*Task details:*
Search the data for the string "agent" and copy each line in which it appears.
Segment Open
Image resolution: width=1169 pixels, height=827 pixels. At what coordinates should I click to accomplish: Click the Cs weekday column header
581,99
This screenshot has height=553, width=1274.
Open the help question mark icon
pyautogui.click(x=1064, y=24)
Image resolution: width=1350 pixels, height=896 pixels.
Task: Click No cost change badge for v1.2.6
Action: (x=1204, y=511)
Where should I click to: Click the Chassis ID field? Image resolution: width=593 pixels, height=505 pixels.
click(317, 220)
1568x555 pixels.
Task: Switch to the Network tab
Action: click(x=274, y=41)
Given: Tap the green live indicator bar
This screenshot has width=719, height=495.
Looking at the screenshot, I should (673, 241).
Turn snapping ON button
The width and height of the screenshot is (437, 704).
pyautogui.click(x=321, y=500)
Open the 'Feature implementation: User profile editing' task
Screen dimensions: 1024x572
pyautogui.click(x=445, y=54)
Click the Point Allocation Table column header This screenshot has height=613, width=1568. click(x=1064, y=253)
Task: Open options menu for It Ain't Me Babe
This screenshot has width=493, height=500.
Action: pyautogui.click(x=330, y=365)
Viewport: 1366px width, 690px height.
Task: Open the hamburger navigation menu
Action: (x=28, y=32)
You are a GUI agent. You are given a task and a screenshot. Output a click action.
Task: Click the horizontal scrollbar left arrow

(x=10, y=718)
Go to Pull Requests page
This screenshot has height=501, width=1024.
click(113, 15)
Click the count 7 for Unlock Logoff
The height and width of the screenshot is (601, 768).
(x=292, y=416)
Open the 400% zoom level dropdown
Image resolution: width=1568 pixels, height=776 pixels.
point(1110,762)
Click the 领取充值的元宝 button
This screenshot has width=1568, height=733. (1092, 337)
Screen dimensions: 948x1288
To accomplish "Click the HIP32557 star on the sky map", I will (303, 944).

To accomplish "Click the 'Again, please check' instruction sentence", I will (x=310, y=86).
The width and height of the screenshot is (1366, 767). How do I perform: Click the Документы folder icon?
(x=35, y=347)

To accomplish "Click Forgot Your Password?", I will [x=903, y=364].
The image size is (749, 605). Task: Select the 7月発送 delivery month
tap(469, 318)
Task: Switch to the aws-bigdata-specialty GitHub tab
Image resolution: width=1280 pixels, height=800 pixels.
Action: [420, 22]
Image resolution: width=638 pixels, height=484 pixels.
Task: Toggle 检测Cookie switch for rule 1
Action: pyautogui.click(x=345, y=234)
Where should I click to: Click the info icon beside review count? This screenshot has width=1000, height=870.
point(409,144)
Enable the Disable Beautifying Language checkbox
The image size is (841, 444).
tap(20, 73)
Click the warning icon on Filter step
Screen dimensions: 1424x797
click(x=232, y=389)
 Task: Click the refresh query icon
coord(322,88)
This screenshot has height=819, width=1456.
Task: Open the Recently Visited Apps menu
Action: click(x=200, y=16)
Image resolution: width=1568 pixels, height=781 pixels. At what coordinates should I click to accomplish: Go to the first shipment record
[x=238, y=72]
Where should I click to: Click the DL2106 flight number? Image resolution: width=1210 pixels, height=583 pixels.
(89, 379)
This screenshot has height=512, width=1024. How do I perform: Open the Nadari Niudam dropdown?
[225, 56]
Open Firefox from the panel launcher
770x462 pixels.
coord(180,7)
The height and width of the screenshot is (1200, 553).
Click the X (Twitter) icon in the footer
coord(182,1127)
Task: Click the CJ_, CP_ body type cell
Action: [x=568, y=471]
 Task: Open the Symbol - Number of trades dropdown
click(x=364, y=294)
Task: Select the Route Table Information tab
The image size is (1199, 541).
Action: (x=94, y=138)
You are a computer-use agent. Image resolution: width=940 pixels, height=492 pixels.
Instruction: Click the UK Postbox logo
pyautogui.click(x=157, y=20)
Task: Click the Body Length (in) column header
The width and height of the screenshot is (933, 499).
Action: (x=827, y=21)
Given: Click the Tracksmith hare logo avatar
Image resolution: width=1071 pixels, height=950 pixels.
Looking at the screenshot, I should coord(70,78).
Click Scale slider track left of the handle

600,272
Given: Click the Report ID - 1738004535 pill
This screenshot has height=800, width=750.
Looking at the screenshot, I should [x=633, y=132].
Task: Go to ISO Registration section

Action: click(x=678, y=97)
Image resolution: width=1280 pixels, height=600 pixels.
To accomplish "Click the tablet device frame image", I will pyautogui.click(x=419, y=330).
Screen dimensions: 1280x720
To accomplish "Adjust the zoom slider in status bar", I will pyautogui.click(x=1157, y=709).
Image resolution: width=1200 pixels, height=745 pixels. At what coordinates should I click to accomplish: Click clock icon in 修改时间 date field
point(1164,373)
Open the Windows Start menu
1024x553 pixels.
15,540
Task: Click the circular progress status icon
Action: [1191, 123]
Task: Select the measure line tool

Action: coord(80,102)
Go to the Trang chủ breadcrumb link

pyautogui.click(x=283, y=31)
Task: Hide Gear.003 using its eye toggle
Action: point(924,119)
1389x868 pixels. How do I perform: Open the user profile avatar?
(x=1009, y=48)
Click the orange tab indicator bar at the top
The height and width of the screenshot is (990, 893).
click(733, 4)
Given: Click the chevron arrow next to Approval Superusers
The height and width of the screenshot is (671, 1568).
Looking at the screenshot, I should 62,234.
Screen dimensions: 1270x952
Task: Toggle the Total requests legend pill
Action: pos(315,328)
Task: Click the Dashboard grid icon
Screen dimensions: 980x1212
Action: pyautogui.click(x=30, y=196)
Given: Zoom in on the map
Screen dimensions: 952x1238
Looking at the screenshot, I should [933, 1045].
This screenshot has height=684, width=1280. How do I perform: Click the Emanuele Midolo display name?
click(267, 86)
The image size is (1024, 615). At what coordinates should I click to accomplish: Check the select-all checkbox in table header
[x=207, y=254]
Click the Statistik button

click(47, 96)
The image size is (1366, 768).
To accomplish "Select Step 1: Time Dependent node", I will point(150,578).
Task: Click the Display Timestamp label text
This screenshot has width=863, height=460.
Segment Closed
*Expected output:*
You are a GUI agent. You are given a task and a screenshot. Output a click action.
You are a computer-use agent. Image resolution: width=940 pixels, height=492 pixels.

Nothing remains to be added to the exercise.